Le fait est qu’ils ne peuvent imposer aucune sanction contre Israël, en raison de la sensibilité de leur relation avec l’État hébreu, notamment au regard de ce qui s’est produit durant la Seconde Guerre mondiale. Et Israël l’exploite très bien à son avantage. Mais si Israël croit agir intelligemment en anéantissant la solution à deux États et en empêchant l’existence d’un État palestinien viable et contigu sur les frontières de 1967 avec Jérusalem-Est comme capitale, il crée, en fin de compte, une nouvelle réalité qu’il devra tôt ou tard reconnaître. De six à sept millions de Palestiniens arabes vivent aujourd’hui sur ce territoire s’étendant de la rivière du Jourdain à la mer Méditerranée. De six à sept millions de Juifs israéliens en font autant. Appelez ce territoire la Palestine historique, Israël, ou ce que vous voulez, si Israël ne laisse pas les Palestiniens avoir leur propre État vivant pacifiquement à ses côtés, il va se retrouver à diriger ces six à sept millions de Palestiniens. C’est la solution à un État, avec deux systèmes : un pour les Juifs israéliens, l’autre pour les Arabes, autrement dit l’apartheid. Or, je ne pense pas qu’Israël survivra plus de deux ou trois ans ainsi, car le monde n’acceptera jamais qu’un autre apartheid émerge.
En tant que démocratie, que devrait faire Israël ?
Si Israël veut agir démocratiquement en accordant le droit de vote à tous les Palestiniens vivant dans cet espace géographique, cela nous convient. Toutefois, cela signifie qu’au cours des prochaines années, nous deviendrons démographiquement majoritaires et pourrons nous emparer du poste de Premier ministre. Israël a le choix : la solution à deux États, ou celle à un État. En revanche, le statu quo ne peut perdurer. Nous sommes toujours sous occupation et privés de nos droits. Un jour viendra où le monde entier interviendra et dira « ça suffit ». Nous comptons fermement là-dessus.
Le président Abbas doit prochainement rencontrer Donald Trump à Washington. Comment expliquer qu’il soit si optimiste quand le président américain ne semble plus soutenir la solution à deux États ?

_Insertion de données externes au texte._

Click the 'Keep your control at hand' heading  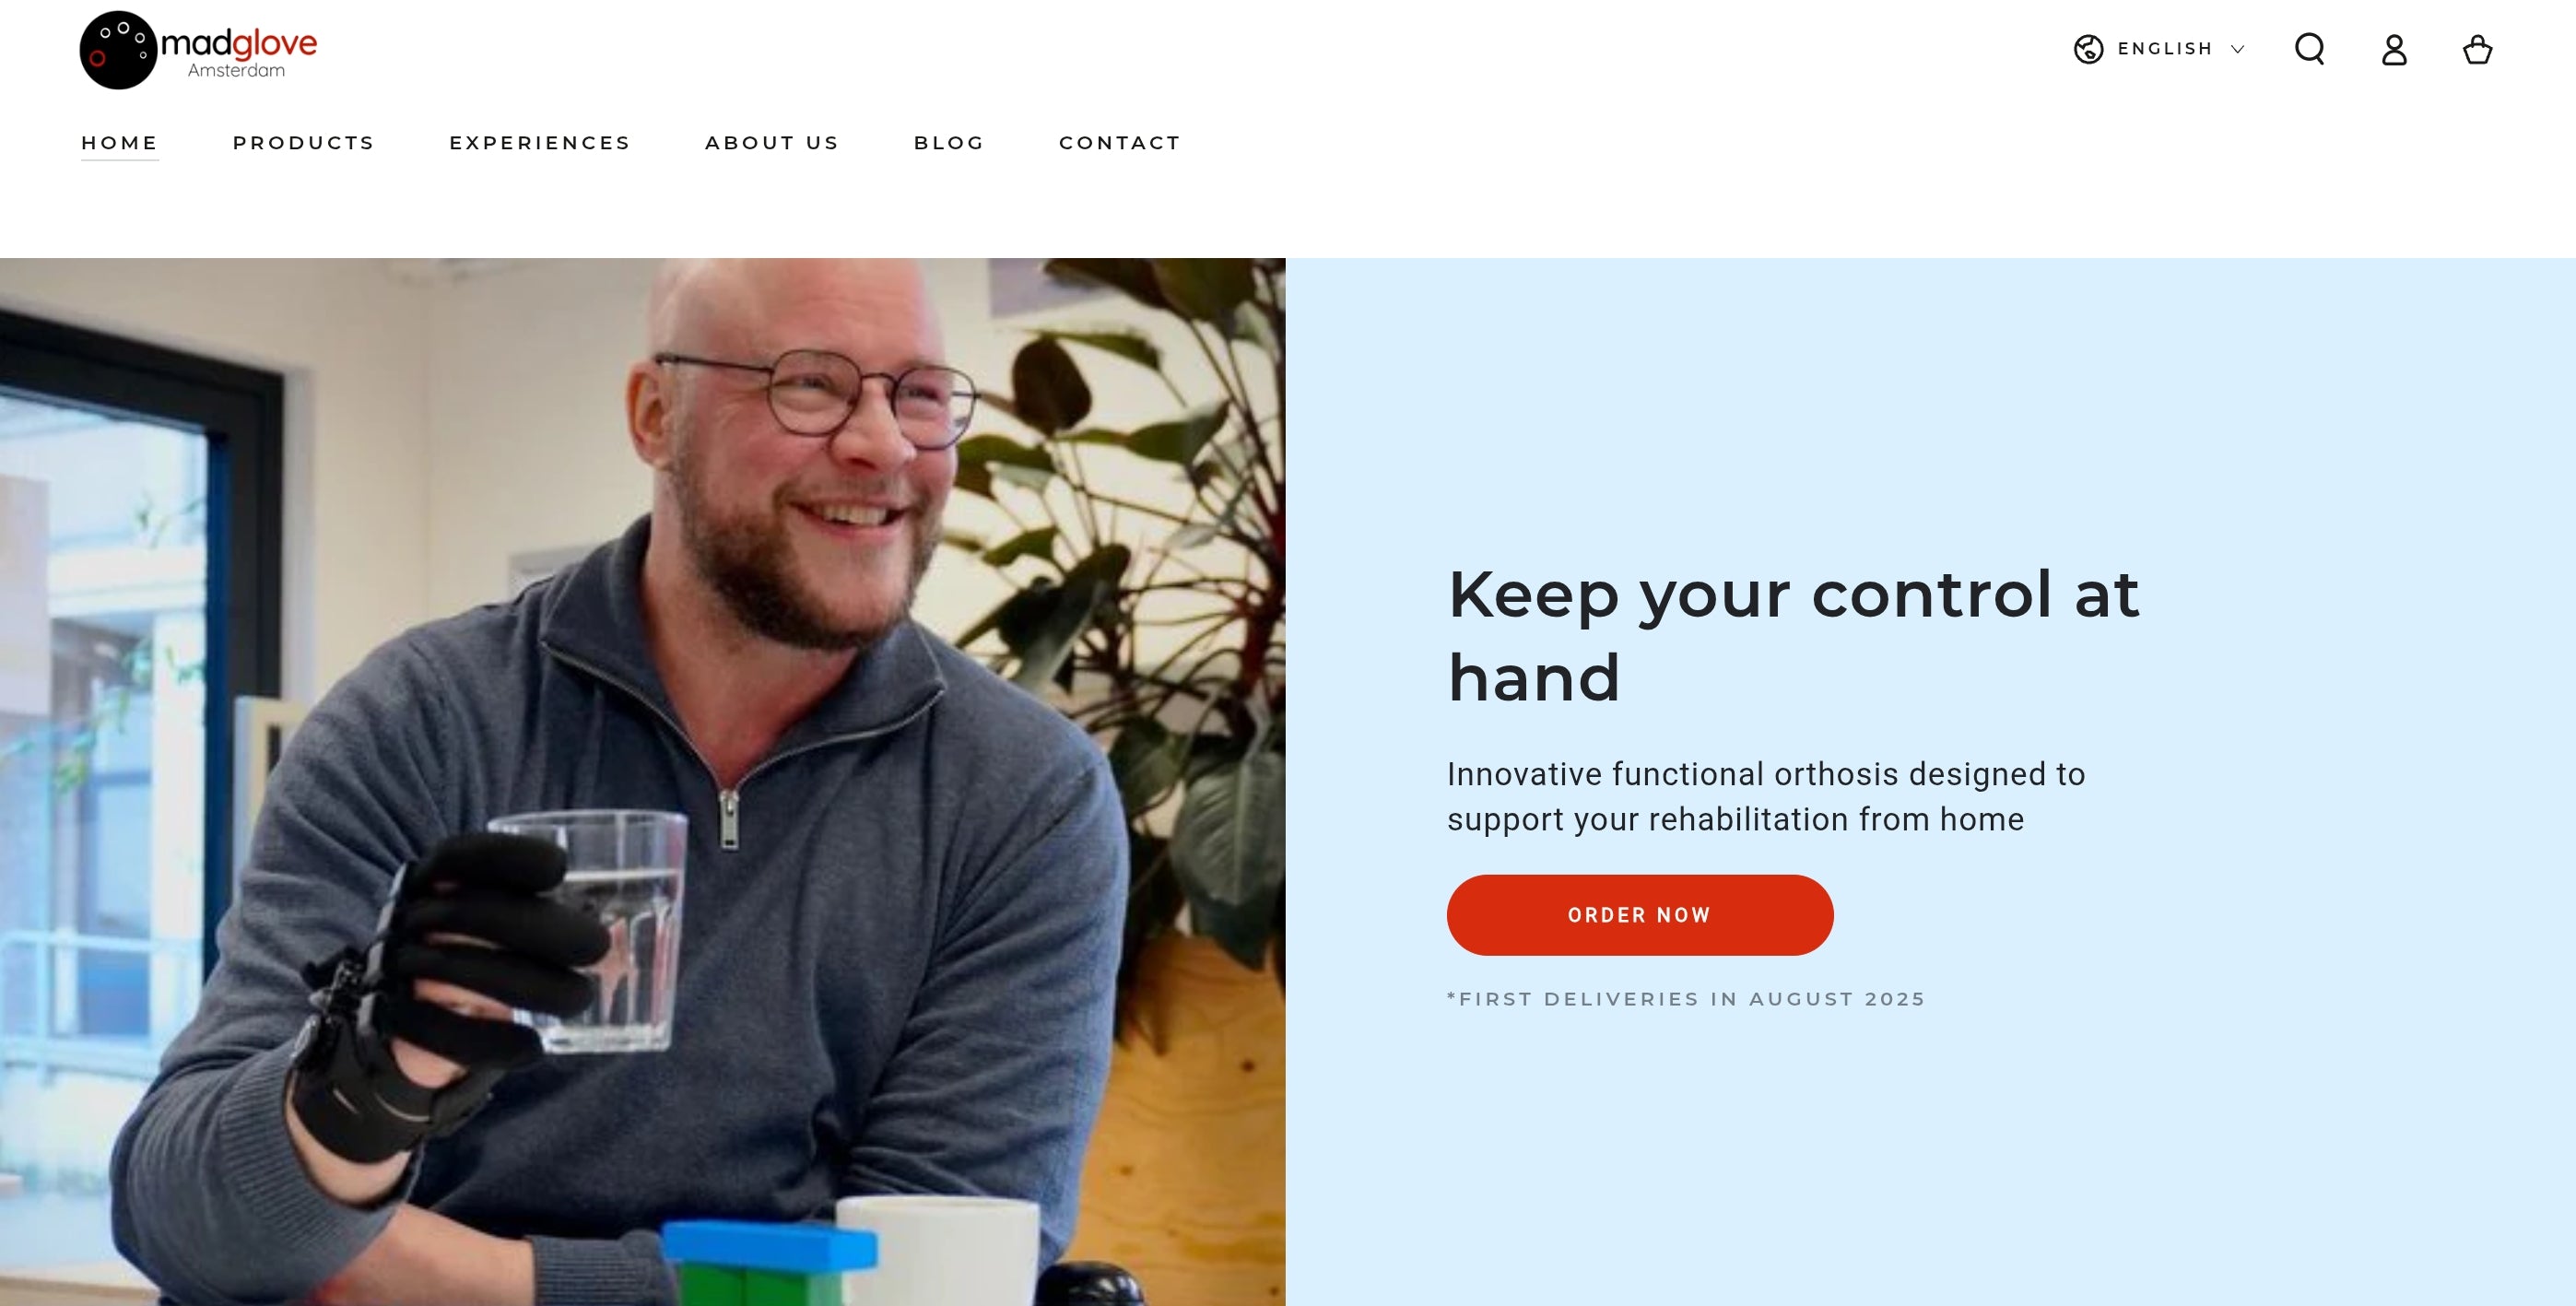(x=1794, y=636)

Laissons au président Abbas la chance de convaincre le président Trump. Il possède une rhétorique puissante et citera des faits réels. Le président américain pourrait être sensible à ces détails. Il ne faut donc pas dresser de conclusions hâtives. Pour ma part, je suis optimiste quant à la possibilité que cette rencontre soit historique dans le sens où elle permettra au président Trump de réaliser quel est le meilleur moyen de bouger [sur le processus de paix, NDLR]. Vous savez, le président américain possède un sacré atout : Netanyahu ne peut rien lui refuser. Il ne peut plus mobiliser le Congrès, ou l’Aipac [lobby pro-israélien, NDLR] comme il a pu le faire sous Obama. Si Trump l’exhorte à arrêter la colonisation, et de conclure un accord, il sera alors dans une situation difficile.